Prince of Darkness
Director: John Carpenter
Writer: John Carpenter
Cast: Donald Pleasence, Jameson Parker, Victor Wong, Lisa Blount, Dennis Dun, Susan Blanchard, Anne Marie Howard, Ann Yen, Ken Wright, Dirk Blocker, Jessie Lawrence Ferguson, Peter Jason
Seen on: 22.5.2016
After the death of a priest, Father Loomis (Donald Pleasence) goes to his church and finds a weird container full of a green liquid in the basement. Nonplussed, he asks university professor Howard Birack (Victor Wong) for help in analyzing whatever that liquid is. Birack packs up equipment and a group of grad students from various fields. They set up camp in the church and get to work. But it seems the liquid isn’t something that science can deal with, but evil itself.
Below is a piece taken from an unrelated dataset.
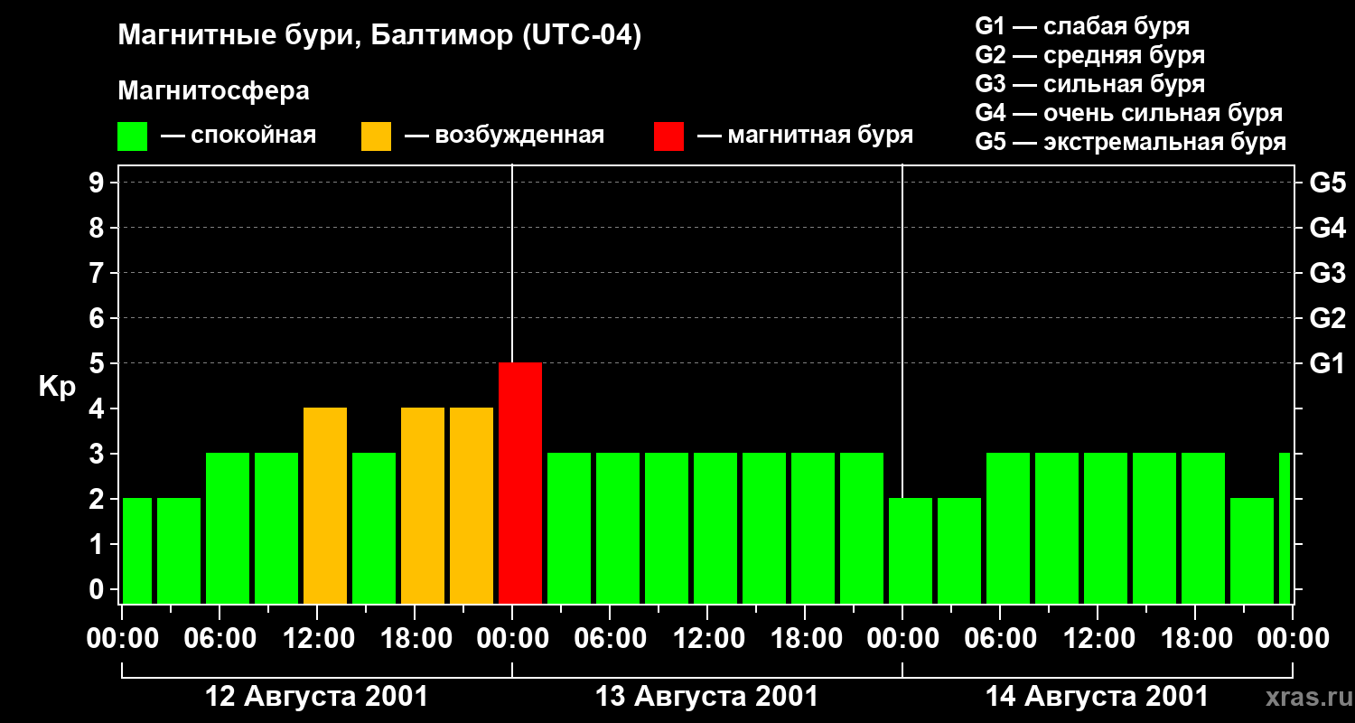
Task: Click the 'G5 — экстремальная буря' legend line
Action: coord(1130,143)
Prince of Darkness didn’t impress me much, I have to admit. While I enjoyed the science and religion blend at first, I just thought that it all got a bit much – and I wasn’t really able to go along with a lot of it.
I really loved that the priest’s first reaction was to call in the university when he stumbles upon weird goo in the church. This easy cooperation of science and religion is rather unusual for horror movies (or in general, actually) but it should happen more often, I think. It is unfortunate then that the film doesn’t really stick to its guns in that regard and the science starts to lose its importance as the film progresses.
There was generally a lot of creativity to the plot and the mixing together of different things that are not usually part of devil-movies (in fact, Carpenter basically rewrites the Satanic mythology): telepathy, computers and algorithms, spooky liquids and more. Plus, there are oodles of very nice gore effects.
But other things are more unfortunate. Above all I was irritated by the inclusion of the homeless as Satan’s easy access henchmen. Was it really necessary to marginalize them even further that way, making them the first tangible threat? I also didn’t care much for the romance that is basically watching the fridging of a woman unfold in real time, when it’s all about how Brian (Jameson Parker) feels about it.
The film also had pacing issues and too many characters, which kept me at arm’s length from what was going on. Though it might just be that the film caught me at the wrong time, because there was a whole lot there to like, but since I am generally not that into Carpenter movies, I doubt that it would have worked better for me on another day. Maybe I’ll try again at some point though.